'We took drugs': Chinese athletes confess to doping in secret letter
Claims of state-sponsored doping of Chinese track athletes are being investigated by the sport's global governing body after a letter attributed to a squad of ten runners including world record holder Wang Junxia surfaced in the Chinese media.
Wang, who set world records in the 3000 metres and 10,000 metres in 1993 said she and her teammates were forced to take "large doses of illegal drugs over the years". In the letter reportedly penned in 1995 she wrote that women on the team tried to secretly throw away the pills forced on them. But coach Ma Junren would personally inject drugs into his athletes, known as "Ma's Army."
Chinese atheletes' letter confess doping
The IAAF investigate a 20-year-old letter signed by Chinese track atheletes, alleging coach Ma Junren forced them to take 'large doses of illegal drugs' during the 1990s.
The International Association of Athletics Federations has asked the Chinese Athletics Association for help to verify the letter, the South China Morning Post reported. If the letter is verified as an admission of guilt by the athletes, they could be stripped of their titles and banned from the sport as well as face financial sanctions.
Wang gained a place in the IAAF's Hall of Fame for her notable achievements in the 1993 championships in Tianjin, Stuttgart and Beijing. She took nearly 42 seconds off the 10,000 metre race record in Beijing.
In one month that changed the history of their sport, the Chinese women distance runners won three world titles and four world records. Until then no female Chinese track athlete had won a world record. Two-time US Olympian Patti-Sue Plumer told the Chicago Tribune: "They destroyed any chance of any female human breaking those records in the next 100 years".
Authoritarian Ma's intense training regime on the high Tibetan plateau, his strict bans on long hair and dating, the women's perceived capacity for "eating bitterness" and his use of exotic elixirs of caterpillar fungus and powdered seahorse were credited with the success.
But within months the team mutinied against the chain-smoking supercoach, accusing him of pocketing the cash prizes and keeping the three Mercedes cars they had won for himself. Their stunning performances of 1993 were not repeated, and multiple doping positives among Chinese competitors at the 1994 Asian Games cast doubts over China's entire elite sports program.
Both Wang Junxia and Ma Jinren have denied doping in the past.
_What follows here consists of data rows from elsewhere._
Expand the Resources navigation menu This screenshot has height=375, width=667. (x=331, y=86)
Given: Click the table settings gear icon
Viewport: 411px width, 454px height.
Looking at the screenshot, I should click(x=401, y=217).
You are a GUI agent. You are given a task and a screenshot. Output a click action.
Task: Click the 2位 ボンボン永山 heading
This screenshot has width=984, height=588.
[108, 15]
A retired team doctor Yue Xinxian told Fairfax Media in 2012 the use of steroids and growth hormones was "rampant" as part of a "scientific training" regimen in the 1980s and into the 1990s when China emerged as a sporting power. She said athletes often did not know what they were being injected with and medical staff who refused to participate were marginalised.
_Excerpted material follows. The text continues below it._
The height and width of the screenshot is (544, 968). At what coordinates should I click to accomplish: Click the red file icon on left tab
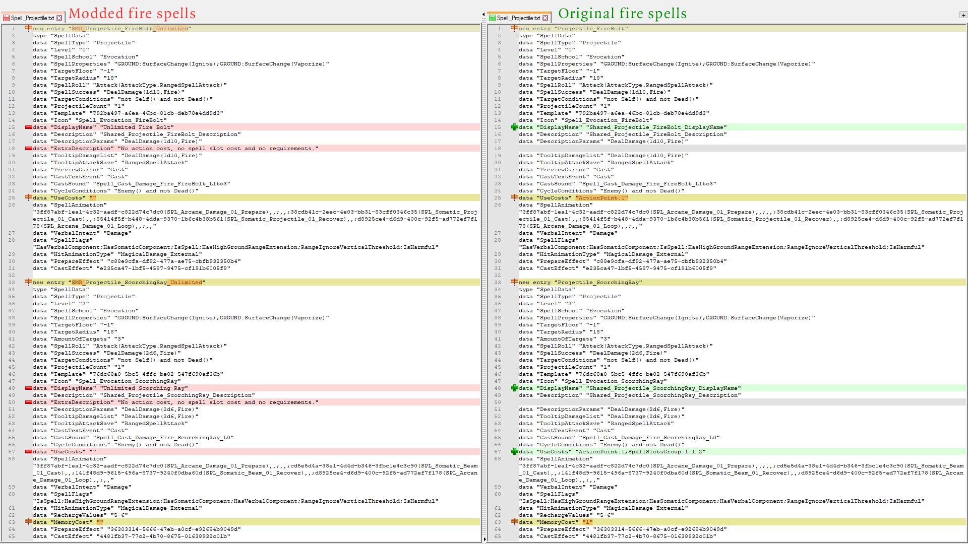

The letter under investigation and co-signed by nine of Wang Junxia's teammates was sent to a journalist named Zhao Yu but remained secret for more than two decades until published on leading Chinese online sports portal sports.qq.com. Other signatories to the letter are Ma Ningning, Wang Yuan, Lu Ou, Wang Xiaoxia, Zhang Linli, Liu Li, Lu Yi, Liu Dong and Zhang Lirong.
In November a commission set up by the independent World Anti-Doping Agency to look into claims of rampant cheating among Russian athletes foundwidespread doping and evidence of a "multifaceted and complex conspiracy" involving the IAAF, including multiple breaches of rules and processes by IAAF officials.